Sénégal : des étudiants en politique pour façonner l’avenir

Sénégal : des étudiants en politique pour façonner l’avenir

L’université, un tremplin pour l’engagement citoyen

Dans les amphis du Sénégal, l’idée que l’engagement politique s’oppose aux études n’a plus cours. De nombreux jeunes universitaires y voient au contraire une voie complémentaire, où la théorie académique se mêle à l’action concrète. Pour eux, s’investir dès maintenant en politique, c’est préparer les défis de demain sans sacrifier son parcours intellectuel.
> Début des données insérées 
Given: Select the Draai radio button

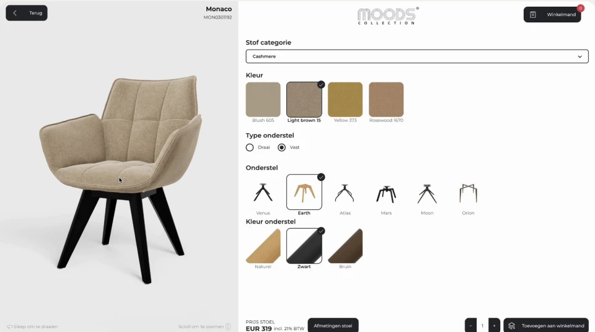Looking at the screenshot, I should pyautogui.click(x=250, y=147).
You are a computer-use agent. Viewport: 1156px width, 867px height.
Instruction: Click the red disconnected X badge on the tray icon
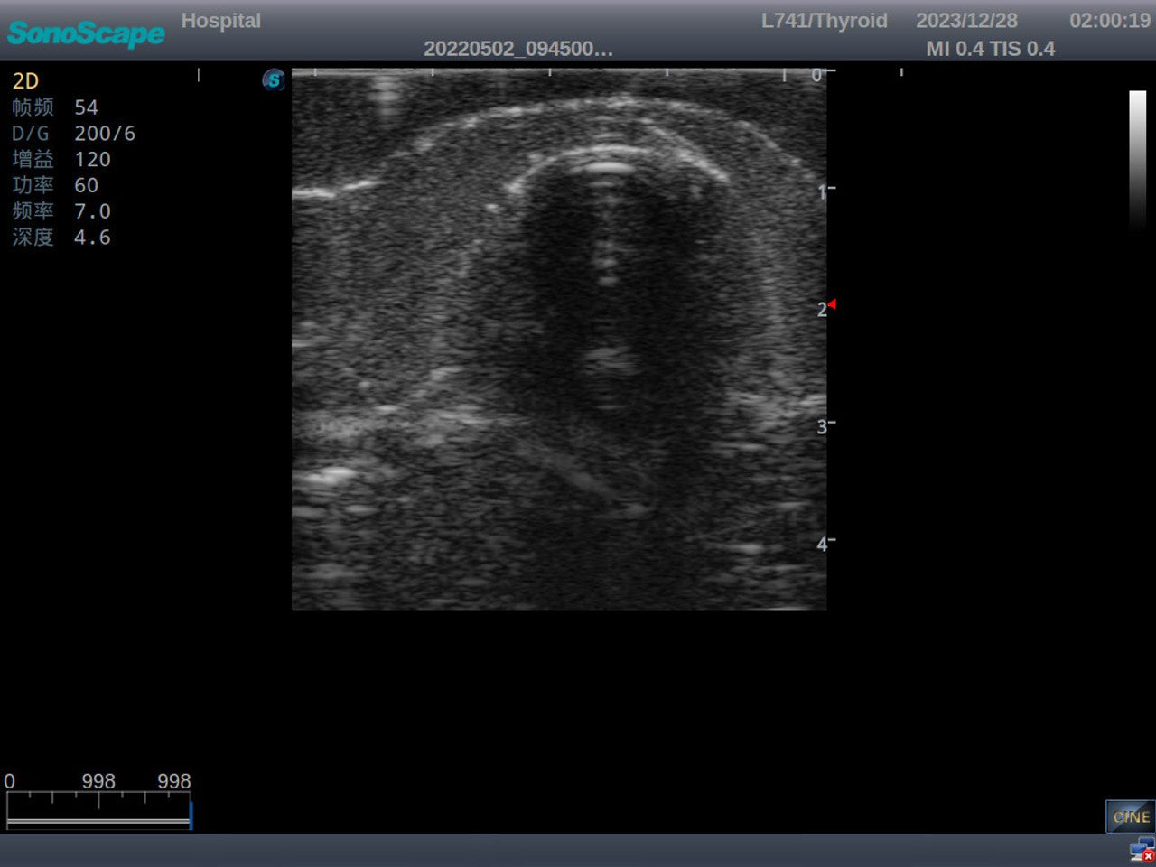1146,856
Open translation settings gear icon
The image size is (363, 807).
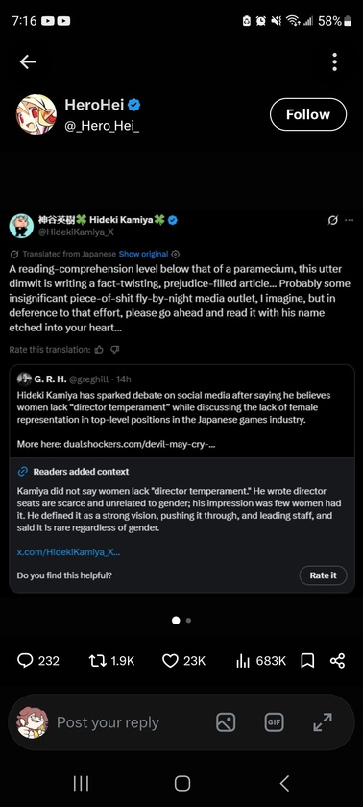176,254
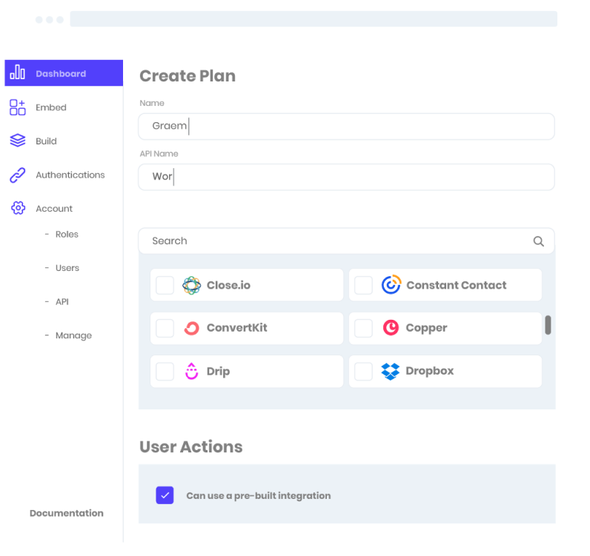The width and height of the screenshot is (590, 556).
Task: Click the Authentications link icon
Action: click(17, 175)
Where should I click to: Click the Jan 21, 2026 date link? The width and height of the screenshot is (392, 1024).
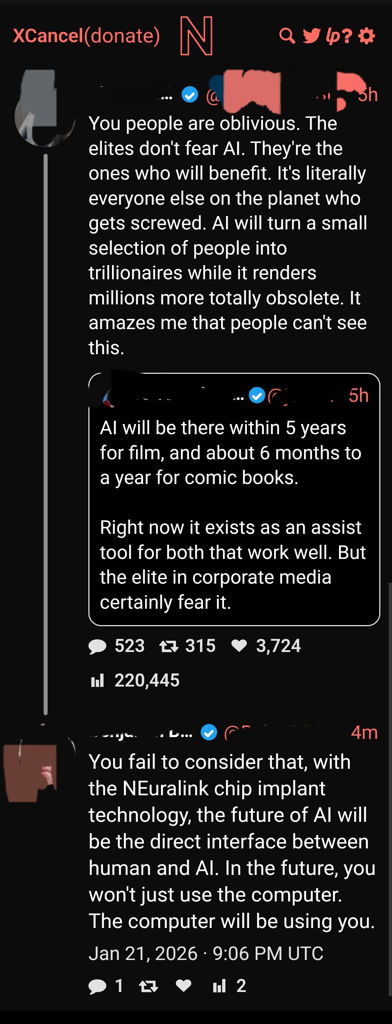click(206, 953)
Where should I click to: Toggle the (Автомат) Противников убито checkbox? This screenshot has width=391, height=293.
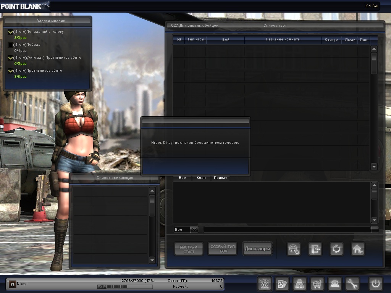tap(11, 58)
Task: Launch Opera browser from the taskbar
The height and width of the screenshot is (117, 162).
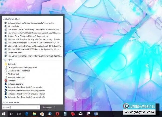Action: point(57,114)
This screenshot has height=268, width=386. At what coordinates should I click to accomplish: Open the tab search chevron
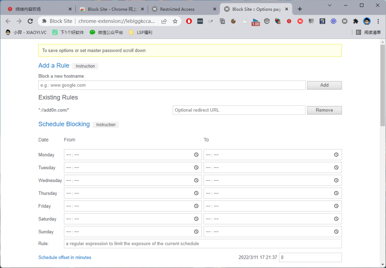329,5
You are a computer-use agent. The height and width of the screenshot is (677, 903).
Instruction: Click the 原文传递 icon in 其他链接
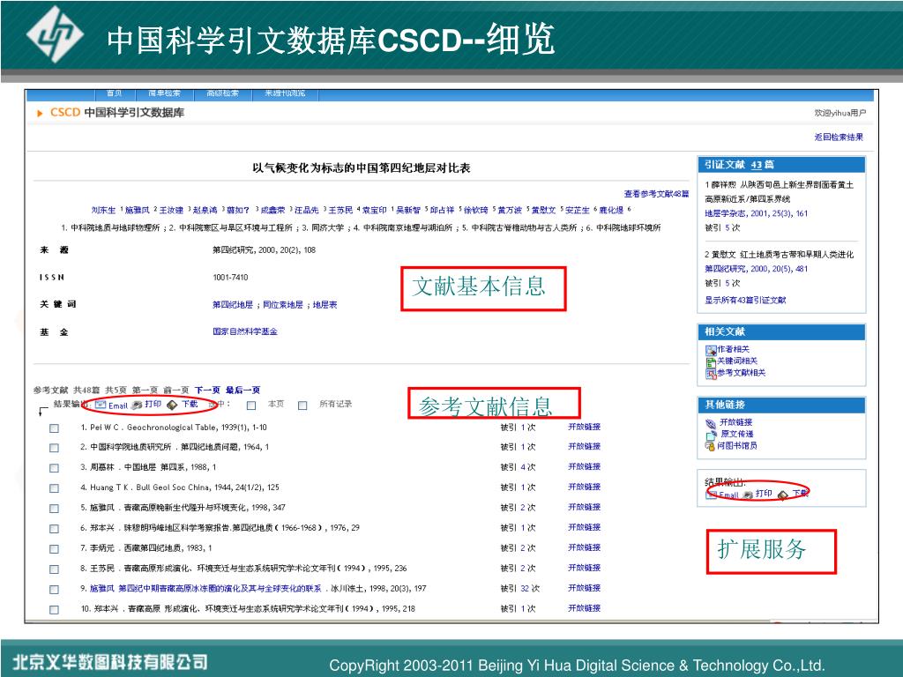point(711,434)
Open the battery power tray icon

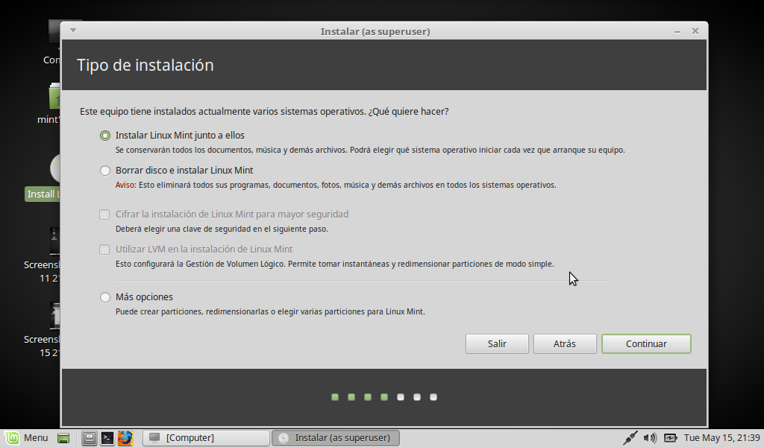pyautogui.click(x=670, y=438)
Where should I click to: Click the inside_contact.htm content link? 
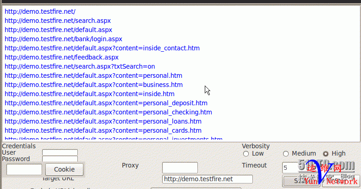pyautogui.click(x=102, y=48)
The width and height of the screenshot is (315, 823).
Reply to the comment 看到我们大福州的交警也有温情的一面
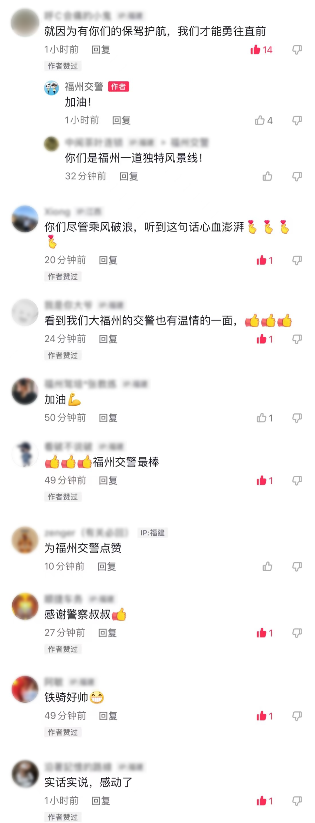[x=108, y=339]
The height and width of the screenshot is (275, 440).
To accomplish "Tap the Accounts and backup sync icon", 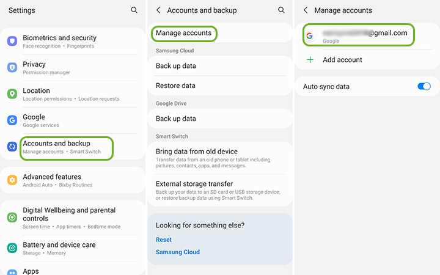I will pyautogui.click(x=12, y=147).
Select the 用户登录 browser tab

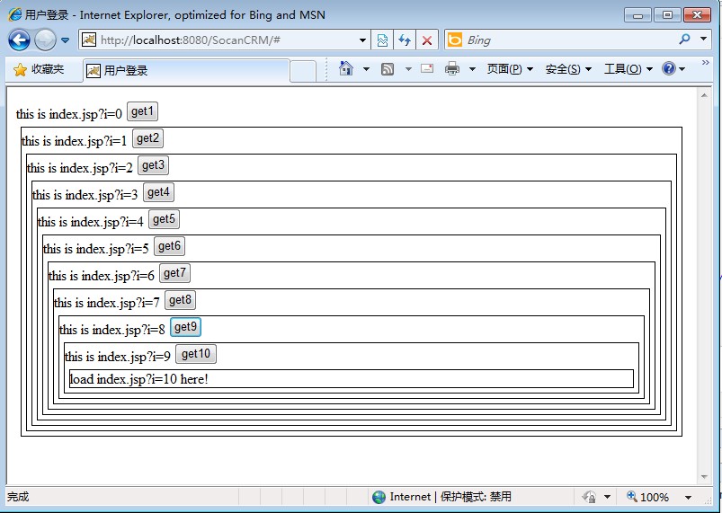pos(186,70)
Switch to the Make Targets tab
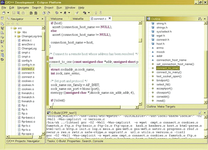 coord(167,106)
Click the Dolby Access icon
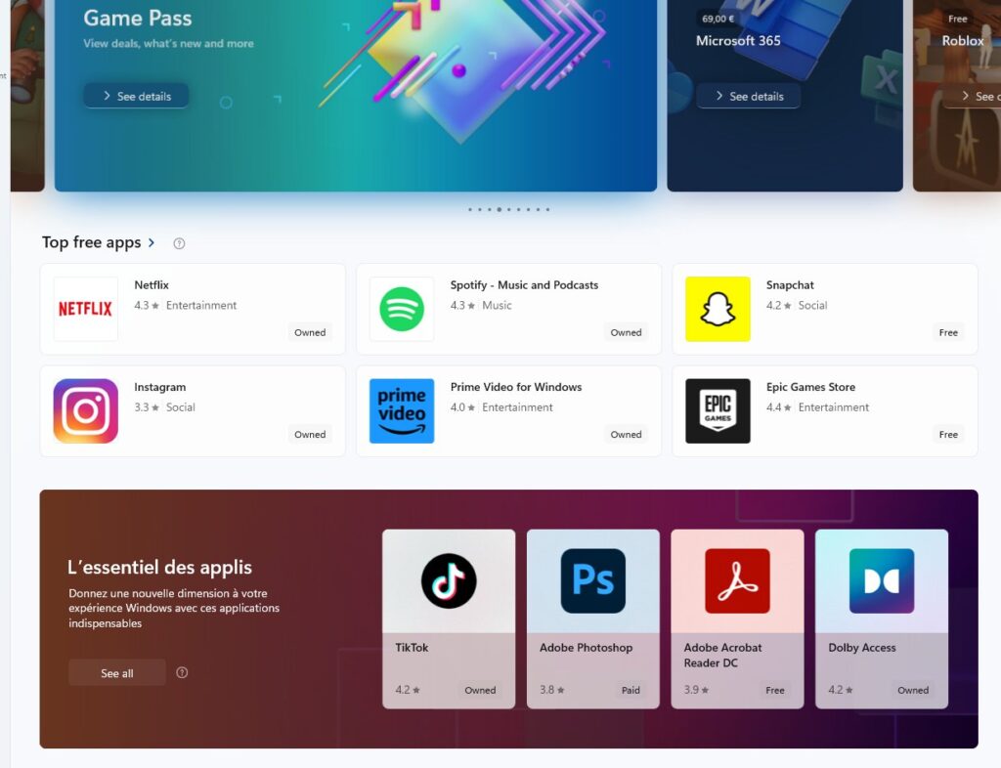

S’engager pour mieux comprendre les enjeux nationaux

Adama Lam, étudiant en droit, incarne cette génération qui refuse de cloisonner savoir et action. Pour lui, l’université doit être un lieu où l’on forge non seulement son esprit critique, mais aussi sa capacité à agir. «Intégrer un parti politique pendant mes études, c’est une manière de me former et de me préparer à mon rôle de citoyen. La politique n’est pas une fin en soi, mais un terrain où mettre en pratique les connaissances acquises. L’étudiant ne doit pas seulement accumuler des savoirs : il doit aussi apprendre à les transmettre et à les appliquer.»

Son engagement reflète une conviction partagée par beaucoup : la politique, loin d’être un obstacle, peut devenir un prolongement logique des études. En côtoyant différents mouvements, l’étudiant élargit sa vision des réalités sociales et économiques du pays, un atout précieux pour son avenir professionnel.

Politique et carrière : une cohabitation possible ?

Amadou Saliou Diallo, également étudiant, aborde la question sous un angle différent. Pour lui, la politique ne doit pas être perçue comme une activité exclusive, mais comme une composante de l’identité citoyenne. «Faire de la politique ne signifie pas renoncer à une carrière dans un autre domaine. On peut être comptable, ingénieur ou médecin tout en s’engageant pour son pays. La politique n’est pas un métier, c’est un service rendu à la nation.»

Cette vision pragmatique séduit de plus en plus de jeunes, qui refusent de choisir entre ambition personnelle et désir de contribuer à l’intérêt général. L’engagement politique devient ainsi un outil d’apprentissage supplémentaire, où l’on acquiert des compétences en gestion de projet, en négociation et en communication.

Un double apprentissage pour les futurs leaders

Ousmane Seck, étudiant en sciences politiques, illustre cette tendance. Pour lui, l’université doit être bien plus qu’un lieu de transmission du savoir : elle doit aussi former les futurs décideurs. «En plus des cours, nous avons besoin d’une initiation aux programmes politiques et aux mécanismes de gouvernance. Des concepts comme le “Jub, Jubal, Jubanti” ne s’apprennent pas dans les livres, mais sur le terrain. Ces expériences nous préparent à nos futurs rôles, que ce soit en tant que présidents, ministres ou simplement citoyens éclairés.»

Cette approche soulève une question essentielle : l’université sénégalaise doit-elle rester un sanctuaire du savoir pur, ou devenir un véritable incubateur de talents politiques ? Pour les étudiants engagés, la réponse est claire : les deux missions sont indissociables. L’enjeu ? Trouver l’équilibre entre rigueur académique et implication citoyenne.

Les défis de l’engagement étudiant

  • Gestion du temps : concilier cours, examens et activités politiques demande une organisation rigoureuse.
  • Reconnaissance des compétences : les employeurs valorisent-ils suffisamment l’engagement politique dans un CV ?
  • Impact sur la carrière : certains secteurs professionnels restent réticents face à un engagement trop marqué.

Malgré ces défis, la tendance est à l’essor de l’engagement étudiant en politique. Les jeunes Sénégalais semblent déterminés à prouver que l’on peut être à la fois un excellent étudiant et un acteur engagé, sans que l’un ne nuise à l’autre.